Depois de várias tentativas sem sucesso, leituras falhadas, interrompidas, e sem ir além da metade do livro, tomei, mais uma vez, o desafio de ler Os cus de judas de António Lobo Antunes.
É uma escrita que a considero rebelde e exigente, não por ser aparentemente difícil, mas por ser bastante fragmentada e não linear, de se começar distraído ou de enganar o tempo; exige a presença de todo o corpo. Ler Antunes é um ofício. Sua escrita obriga a entrar numa dimensão que não é da pressa, mas da lentidão e de recuos como se se tivesse equivocado no caminho a tomar.
Depois de ultrapassar a barreira das primeiras páginas, já a coisa se ilumina como se caminhasse dentro do sol.
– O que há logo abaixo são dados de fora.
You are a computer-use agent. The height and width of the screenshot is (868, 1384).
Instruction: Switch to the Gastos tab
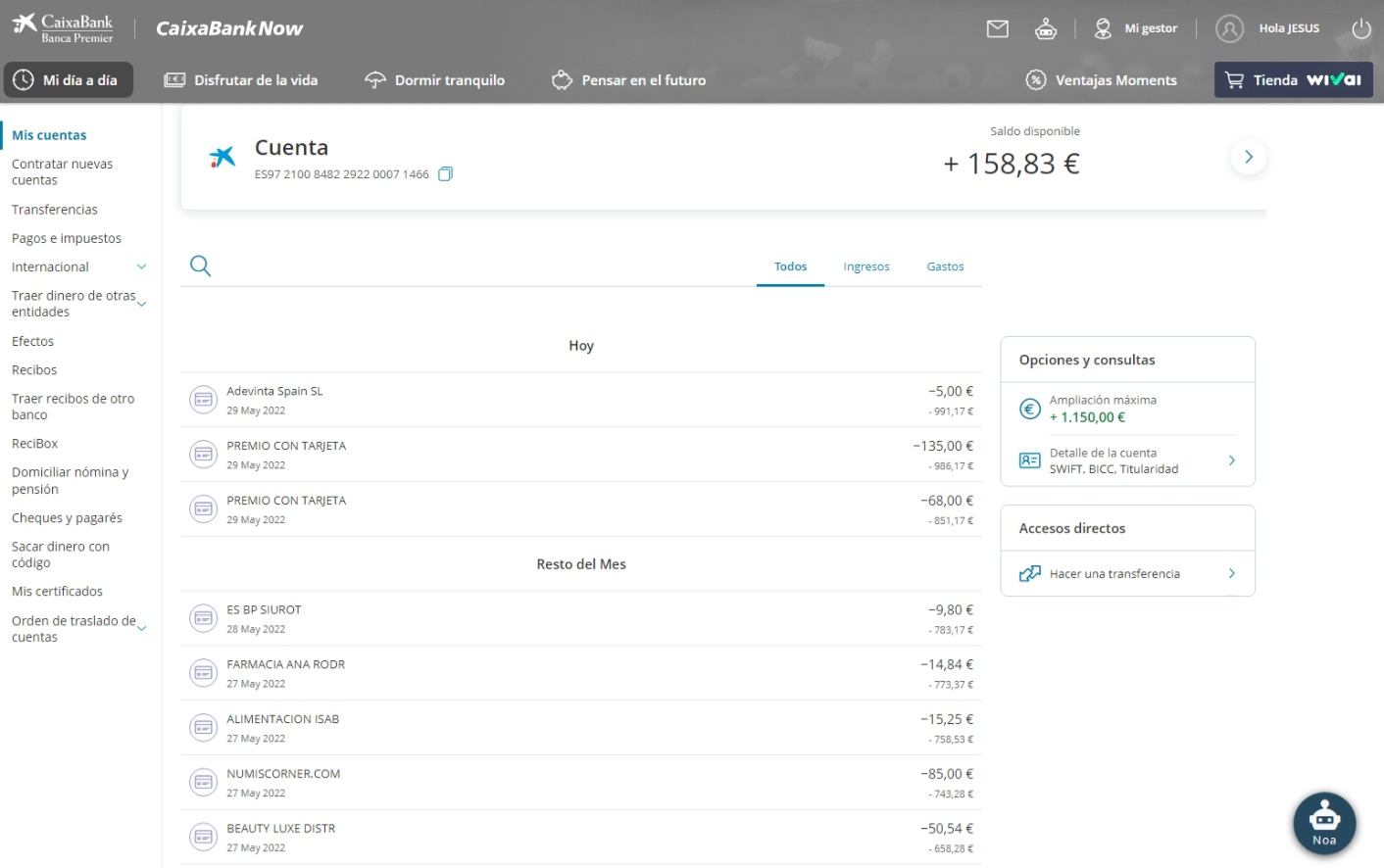coord(945,266)
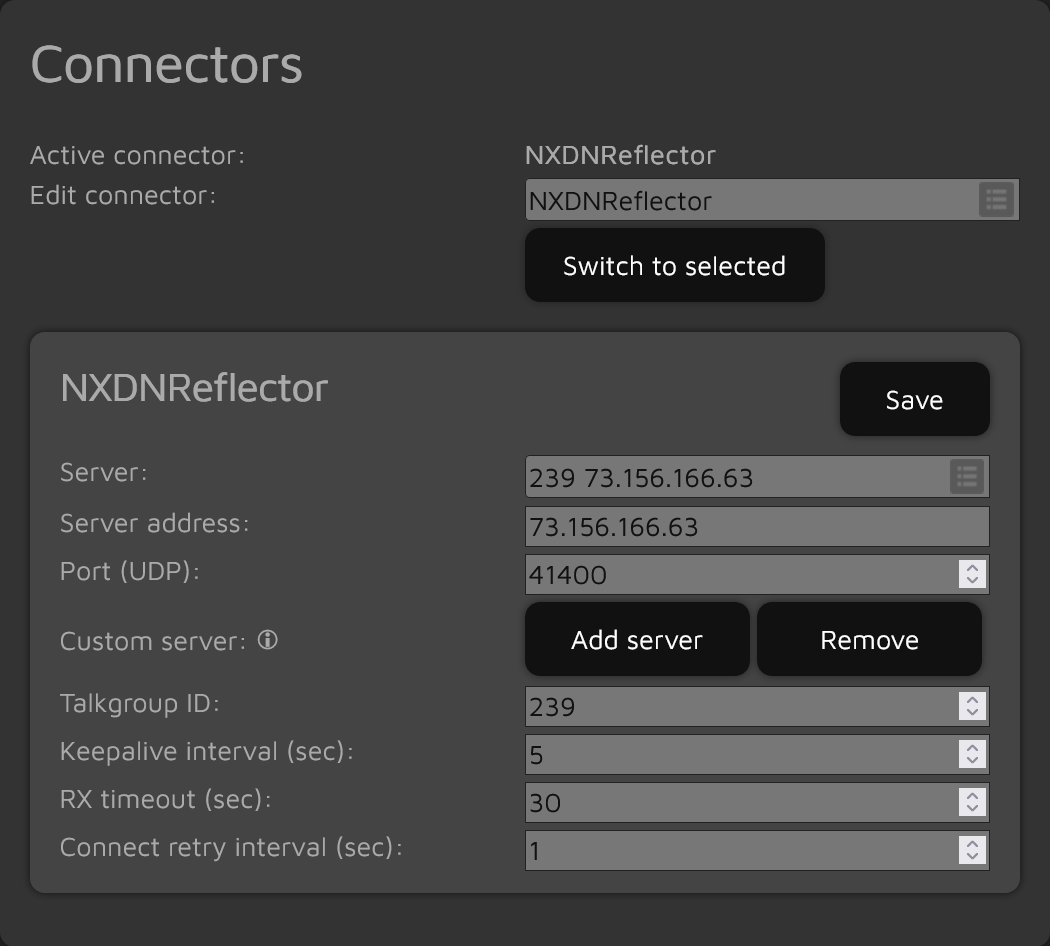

Li Os cus de judas ao cabo de quatro semanas, e, em média, duas horas de leitura e releitura ininterrupta de cada capítulo. E a narrativa, em primeira pessoa, segue a perspectiva de um médico alferes que serve para a guerra. É mais do que uma crónica da guerra colonial portuguesa em Angola, na década de 1970. O protagonista reflecte sobre suas experiências traumáticas, a desumanização dos soldados e as atrocidades cometidas durante o conflito como uma meditação de identidade e memórias.
O que mais me instiga na escrita de Antunes é o modo como trabalha a questão técnica que o livro exige – o de arame farpado, e os fragmentos tornam-se num organismo com nexo e os diálogos são como que pedras arremessadas ao alto e acabam por constituir um montão no quintal.
Ler Antunes é um ofício. Uma autoformação como leitor.